Tammy Keeash was first found by a church group of children playing in the park and when they looked closer they saw the 17-year-old had her pants around her ankles, APTN National News has learned.
This new information conflicts with Thunder Bay police working theory that there was no evidence of foul play says Keeash’s mother, Pearl Slipperjack.
“Something is going on here,” said Slipperjack Friday when first told of the new information by an APTN reporter. “It makes me so mad. Angry.”
Keeash had been missing for about a day when she was spotted by a child belonging to the Redwood Park Church who alerted the pastor, Jesse Hochstetler.
Hochstetler said Keeash was face down on heavy reeds several metres into the Neebing McIntyre Floodway around 9 p.m. on May 7.
“Her pants were around her ankles,” said Hochstetler Friday.
The church is about 200 metres from where Keeash was found.
A fellow youth group member with a paramedic background assisted Hochstetler and they walked out to see if Keeash was alive.
He said other than checking for a pulse on her neck, they did not touch or disturb anything else and called 911.
Hochstetler said at first glance it didn’t look like there was any water in the floodway but once they started walking the water came up to their shins as they pressed down on the thick reeds.
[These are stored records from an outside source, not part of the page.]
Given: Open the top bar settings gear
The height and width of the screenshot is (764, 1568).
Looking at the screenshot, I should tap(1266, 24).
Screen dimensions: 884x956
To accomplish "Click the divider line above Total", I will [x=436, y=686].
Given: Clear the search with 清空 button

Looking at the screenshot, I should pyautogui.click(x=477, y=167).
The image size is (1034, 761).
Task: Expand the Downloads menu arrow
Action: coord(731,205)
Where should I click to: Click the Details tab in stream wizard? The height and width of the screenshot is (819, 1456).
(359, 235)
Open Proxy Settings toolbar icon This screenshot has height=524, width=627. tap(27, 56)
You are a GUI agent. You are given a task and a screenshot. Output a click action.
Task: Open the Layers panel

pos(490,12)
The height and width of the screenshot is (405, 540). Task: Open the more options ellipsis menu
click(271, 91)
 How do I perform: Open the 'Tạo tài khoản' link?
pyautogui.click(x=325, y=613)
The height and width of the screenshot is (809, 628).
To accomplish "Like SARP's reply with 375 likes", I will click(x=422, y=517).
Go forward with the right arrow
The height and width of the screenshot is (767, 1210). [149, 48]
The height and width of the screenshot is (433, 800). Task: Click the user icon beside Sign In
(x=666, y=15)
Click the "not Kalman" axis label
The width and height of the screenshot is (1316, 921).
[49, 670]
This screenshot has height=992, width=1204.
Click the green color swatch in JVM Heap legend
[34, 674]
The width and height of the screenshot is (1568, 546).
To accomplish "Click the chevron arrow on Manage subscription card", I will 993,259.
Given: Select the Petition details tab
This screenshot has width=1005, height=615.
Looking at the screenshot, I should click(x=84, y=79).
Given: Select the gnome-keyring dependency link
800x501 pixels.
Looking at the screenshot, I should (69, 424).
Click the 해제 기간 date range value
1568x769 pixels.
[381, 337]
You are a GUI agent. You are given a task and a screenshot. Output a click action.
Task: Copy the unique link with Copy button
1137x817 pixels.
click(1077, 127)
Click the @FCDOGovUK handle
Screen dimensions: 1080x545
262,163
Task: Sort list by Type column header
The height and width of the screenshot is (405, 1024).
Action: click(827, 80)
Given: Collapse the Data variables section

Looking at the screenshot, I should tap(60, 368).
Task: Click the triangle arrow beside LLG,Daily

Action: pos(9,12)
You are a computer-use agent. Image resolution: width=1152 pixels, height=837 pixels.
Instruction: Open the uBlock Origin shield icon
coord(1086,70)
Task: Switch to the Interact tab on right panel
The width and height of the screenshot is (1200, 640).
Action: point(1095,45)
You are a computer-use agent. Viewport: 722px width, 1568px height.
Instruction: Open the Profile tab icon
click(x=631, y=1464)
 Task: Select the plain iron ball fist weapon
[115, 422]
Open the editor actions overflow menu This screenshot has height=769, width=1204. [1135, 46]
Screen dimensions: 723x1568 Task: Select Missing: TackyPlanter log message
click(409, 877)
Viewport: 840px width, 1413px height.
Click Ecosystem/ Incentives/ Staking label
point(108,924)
“It looked like she had been there for a while. She looked deceased,” he said. “There were no signs of life.”
APTN reported Tuesday that Slipperjack was told by police Keeash was just a few feet in the floodway and that she was only wearing one shoe.
Hochstetler confirmed that and said he saw a grey sneaker in a spot on the hill above the floodway along with a black baseball cap and empty alcohol bottles.
“I went back to the spot after the police cleared the scene and everything was gone,” he said.
Hochstetler said he gave a statement to police.
Police determined Keeash’s cause of death was “consistent with drowning” just days after her body had been found. Police also said they didn’t have evidence of foul play.
Acting deputy chief Don Lewis repeated again Wednesday that the evidence in APTN’s story had been examined and he didn’t believe anyone had harmed her based on the evidence.
APTN has put questions to Thunder Bay police based on the new information and hasn’t heard back.
Slipperjack gasped when she was told of the new information.
“Really?” she said. “The investigator didn’t tell me that.”
Slipperjack has always believed something more happened to her daughter but she is now convinced.
She’s also convinced of something else.
“If this was a white person they would do everything they could,” said Slipperjack of the Thunder Bay police.
Police said Wednesday the case remains open.